Director of the United Nations Population Fund (UNFPA) Sub-Regional Office for the Caribbean, Sheila Roseau, is advocating that Jamaica’s reintegration policy for adolescent mothers be adopted by other Caribbean countries.

Jamaica is seen as a role model for allowing adolescent mothers to return to school to complete their education.

This is done under the National Reintegration Policy of the Ministry of Education launched in 2013, whereby school aged mothers are allowed into the formal school system.The document sets out clear guidelines to ensure that adolescent mothers are not denied the opportunity to re-enter the school system.
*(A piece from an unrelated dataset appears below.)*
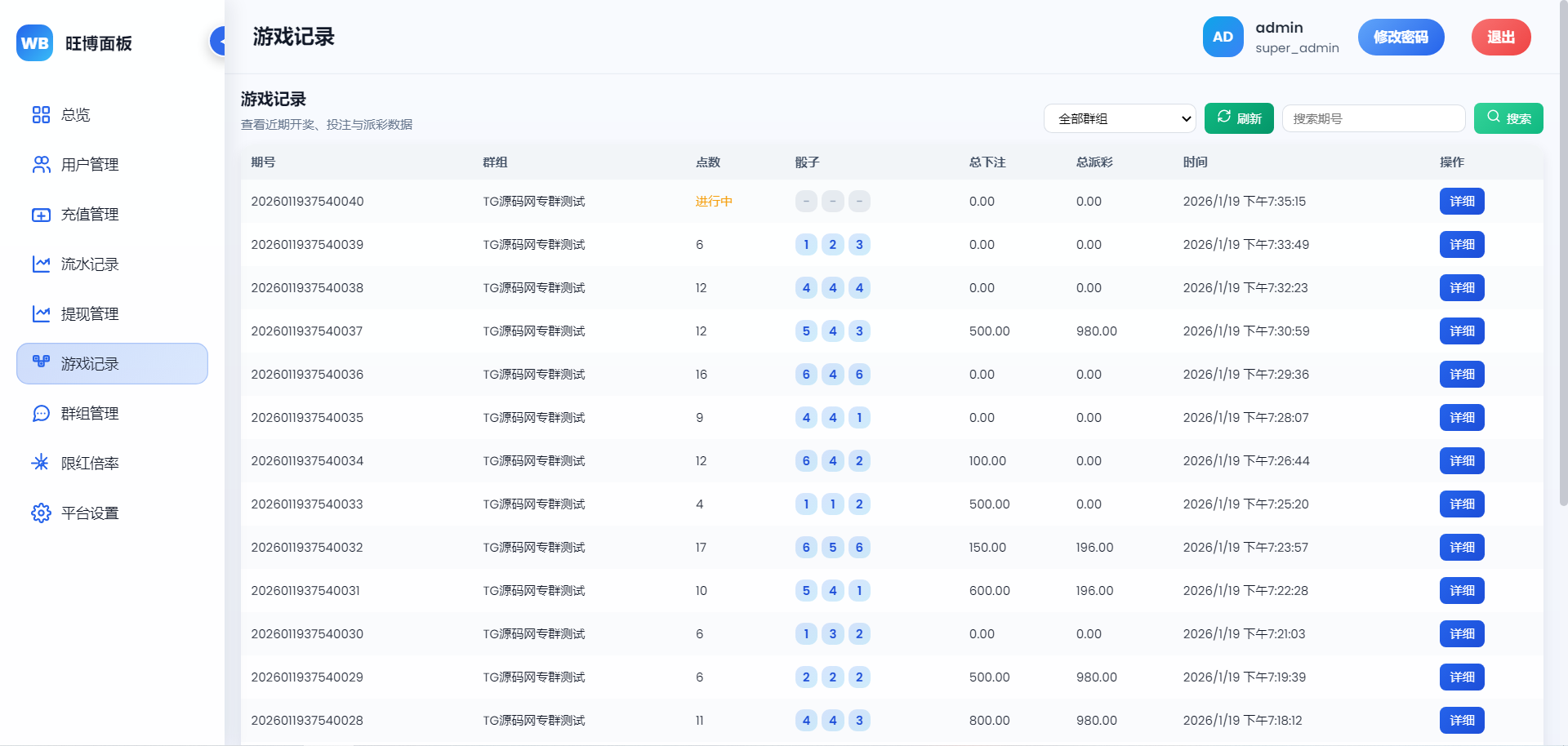This screenshot has width=1568, height=746.
Task: Click the AD user avatar
Action: (1223, 38)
Speaking at a recent Jamaica Information Service (JIS) ‘Think Tank’, Miss Roseau said that Jamaica is one of the few countries in the Caribbean with a policy for girls to return to school.

“That is a model that we advocate throughout the region…so it is not up to the principal to say whether you can go back to school or not, or who can negotiate with who for girls to go back to school.  We know that in some instances, countries do try…they do have programmes in place,” she noted.

She said the UNFPA has been facilitating the sharing of good practices related to the reduction of adolescent pregnancy across the Caribbean.

“We do offer a lot to other countries through South-South cooperation, where they come and learn from what’s happening in Jamaica, in terms of having that Reintegration policy and that has helped,” Miss Roseau added.

The UNFPA representative said that the policy does not only allow the girls to go back to school, but it involves counselling sessions to prevent a second pregnancy.

“That’s very important. They make a mistake once, they mustn’t be punished. This is what we have seen happening in some quarters, where they started early by a mistake and it goes on because of the lack of attention. So, concentrated attention and efforts are needed to prevent adolescent pregnancy,” she emphasised.